- China confirms it will suspend its additional 25 percent tariff on imports of U.S. autos.
- The reduced barrier, which is the same as pre-trade war levels, will be put in place for 90 days from January 1.
- President Trump and his Chinese counterpart President Xi agreed to attempt a trade war truce on December 1.
China has said it will temporarily halt its additional 25 percent tariff on vehicles made in the United States.
The relief will last for three months staring from January 1, as part of an agreed truce between Beijing and Washington.
The Chinese finance ministry said on its website that China will suspend 25 percent tariffs on 144 vehicles and auto parts originating from the U.S. and 5 percent tariffs on an additional 67 auto items.
U.S. President Donald Trump and President Xi Jinping agreed to lessen the impact of trade tariffs for the first 90 days of 2019, following a dinner in Argentina on December 1.
The U.S. has slapped a 25 percent tariff on finished vehicles built in China and 10 percent on most auto parts. China's 40 percent tariff on U.S. car imports will now reduce to 15 percent for 90 days.
That brings the auto tariffs in China back down to the same level as before the point that the two countries began imposing tit-for-tat levies.
Tariffs help the big three?
Ina note released Thursday, auto analysts at the Swiss bank UBS said trade risks continue to linger and that under their worst scenario, U.S. sales could slump by as much as 12 percent.
But UBS highlighted Ford, General Motors and Fiat Chrysler as potential winners should tariffs prohibit imports, as all three have capacity to boost domestic production.
Meanwhile, auto sales in China fell 14 percent in November over the same month in 2017, the Chinese Association of Automobile Manufacturers said Tuesday.
That slowdown, while part blamed on the trade war, is also reflective of Chinese domestic demand losing steam.
And Anna-Marie Baisden, head of autos research at Fitch Solutions told CNBC on Friday that getting a tariff deal in place may not spark fresh demand.
"Lowering tariffs might not actually make a big difference because the Chinese market is slowing anyway so even domestic brands are suffering," she said via email.
European auto stocks hit hard
Auto stocks in Europe were among the leading losers on Friday following a steep drop in the number of new car registrations.
European car sales dropped 8.1 percent in November, falling for the third straight month after the introduction of a new emissions-testing regime in September.
The Stoxx 600 Autos sector dipped 2.2 percent following the data but has since pared losses. At 6:02 a.m. Eastern Time, the index of major European auto and auto-supplier stocks was lower by 1.4 percent.
For new car registrations, Renault led the declines with sales falling by 16 percent, while Volkswagen and Fiat Chrysler also posted disappointing numbers.

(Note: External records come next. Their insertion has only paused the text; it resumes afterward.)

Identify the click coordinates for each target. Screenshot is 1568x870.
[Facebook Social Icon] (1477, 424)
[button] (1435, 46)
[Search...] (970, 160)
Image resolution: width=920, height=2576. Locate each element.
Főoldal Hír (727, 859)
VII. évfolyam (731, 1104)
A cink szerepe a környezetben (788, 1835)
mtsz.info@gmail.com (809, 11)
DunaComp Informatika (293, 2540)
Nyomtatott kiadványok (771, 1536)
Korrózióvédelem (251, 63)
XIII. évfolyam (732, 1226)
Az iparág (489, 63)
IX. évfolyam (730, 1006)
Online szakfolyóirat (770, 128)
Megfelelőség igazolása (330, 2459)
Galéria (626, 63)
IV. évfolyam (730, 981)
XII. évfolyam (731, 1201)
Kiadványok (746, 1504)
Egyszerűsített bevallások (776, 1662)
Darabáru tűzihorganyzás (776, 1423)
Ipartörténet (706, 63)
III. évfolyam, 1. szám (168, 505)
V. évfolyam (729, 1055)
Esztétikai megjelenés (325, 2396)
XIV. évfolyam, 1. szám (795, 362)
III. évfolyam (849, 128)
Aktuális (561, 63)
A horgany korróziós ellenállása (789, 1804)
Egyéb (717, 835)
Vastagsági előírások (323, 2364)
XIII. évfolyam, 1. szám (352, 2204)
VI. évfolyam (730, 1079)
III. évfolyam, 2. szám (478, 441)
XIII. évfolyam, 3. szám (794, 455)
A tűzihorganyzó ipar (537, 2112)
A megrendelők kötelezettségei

Over the summer, auto dealers had offered incentives to empty stock before new emissions rules came into effect, according to the European Automobile Manufacturers' Association (ACEA).
"Ahead of the introduction of the new WLTP test in September, car registrations jumped by 31.2 percent in August, which has led to a drop in demand in the following months," the ACEA said in a statement Friday.
The EMEA added that car demand for November had shrunk in all of Europe's five biggest markets.
Aside from the technology hurdle that prompted a summer rush of European car registrations, one analyst at Citi told "Squawk Box Europe" on Friday that said there was also evidence of a slowdown in the consumer's desire to borrow and spend.
"It is about lending conditions. It is not only the nominal rate but what kind of coverage is the bank charging on the loan," said Luis Costa, head of CEEMEA FX and rates strategy at Citi.
Costa cautioned however that there had been no "massive tightening of lending conditions yet."
European stocks as a whole have performed poorly Friday morning as the drumbeat of weak data has continued from China. Overnight investors learned that November's retail sales in China grew at their weakest monthly pace since 2003, hurting autos and other stocks with exposure to the country.